(Dataset items)

((

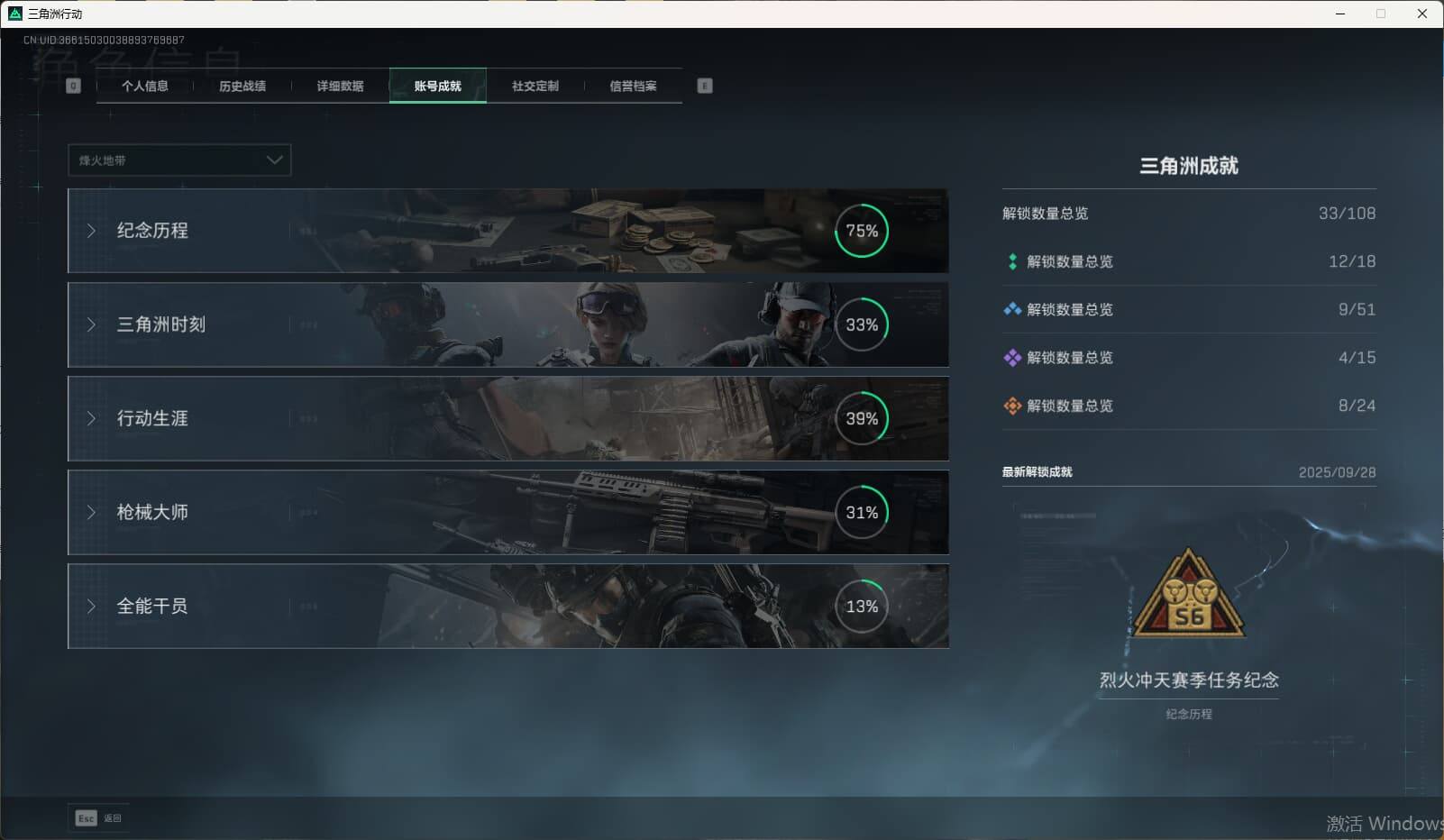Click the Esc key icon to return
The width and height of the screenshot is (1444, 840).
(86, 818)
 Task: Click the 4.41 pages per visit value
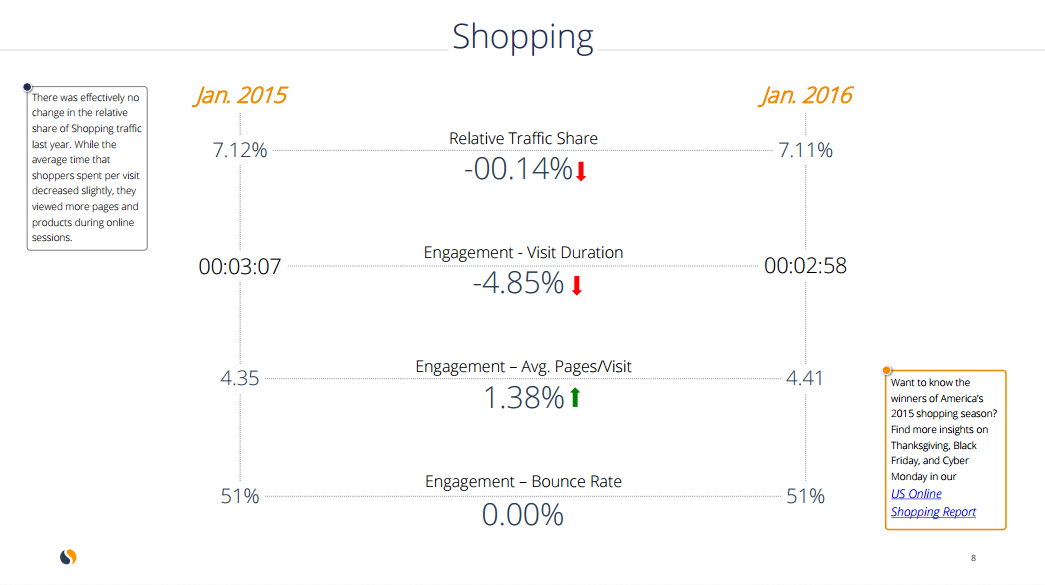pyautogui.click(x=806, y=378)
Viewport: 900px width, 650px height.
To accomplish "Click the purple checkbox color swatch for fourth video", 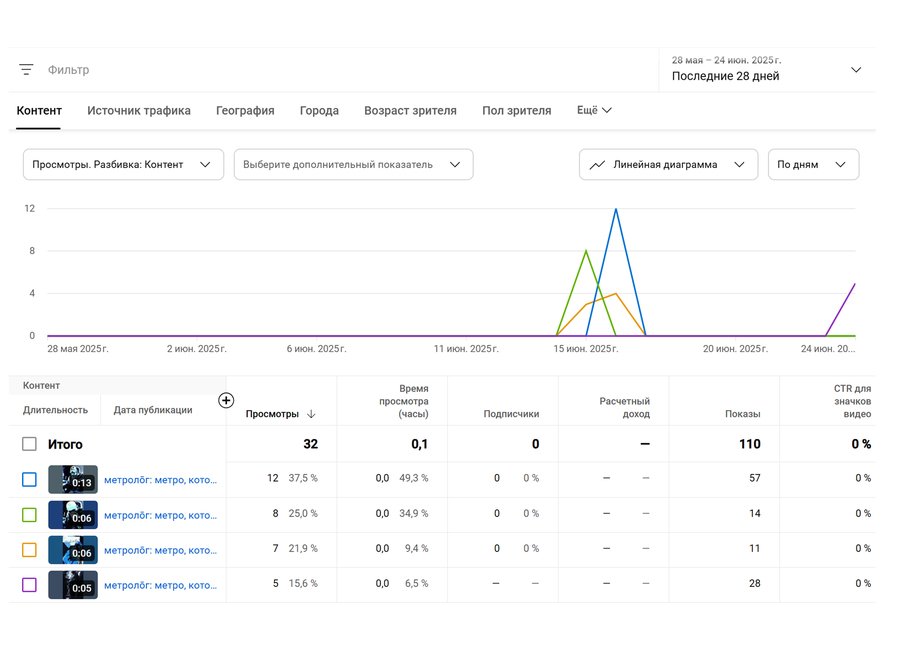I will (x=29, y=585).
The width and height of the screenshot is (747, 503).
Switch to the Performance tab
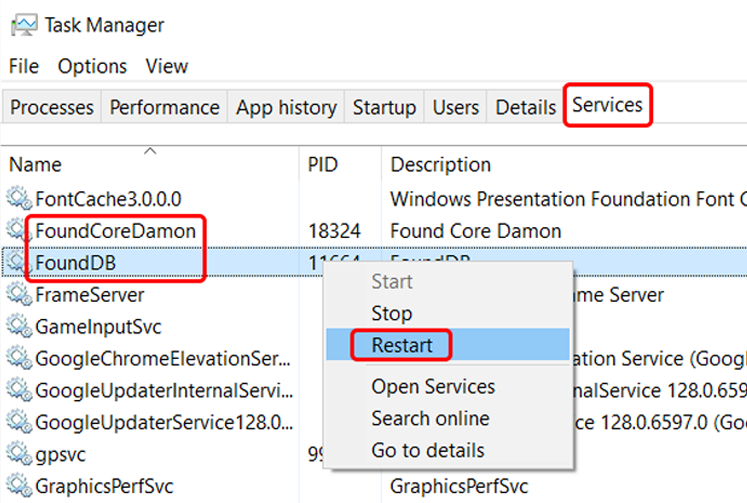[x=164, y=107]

))

# WHAT IS REQUIRED:
Please write out, word for word, each line from the one with "The width and height of the screenshot is (747, 503)." to the last line of the data, keeping both ends and omitting pictures.

# THE ANSWER:
The width and height of the screenshot is (747, 503).
Switch to the Performance tab
[x=164, y=107]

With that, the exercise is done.